• [What to do]
Below this line is a set of entries; quote exactly the lines from the line that contains "Given: Click the copy link icon" to the line that contains "The width and", both lines included.

• [Working data]
↓↓↓

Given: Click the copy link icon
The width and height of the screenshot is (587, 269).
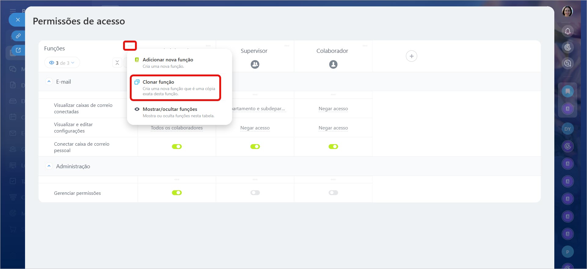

↑↑↑
↓↓↓

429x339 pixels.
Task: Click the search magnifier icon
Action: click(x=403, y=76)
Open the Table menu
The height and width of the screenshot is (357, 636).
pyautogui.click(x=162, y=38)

↑↑↑
↓↓↓

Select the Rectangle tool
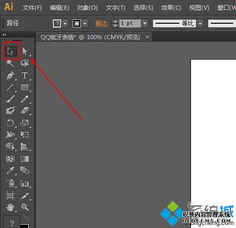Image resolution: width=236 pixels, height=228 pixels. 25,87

↑↑↑

• [Result for this task]
Given: Click the copy link icon
The width and height of the screenshot is (587, 269).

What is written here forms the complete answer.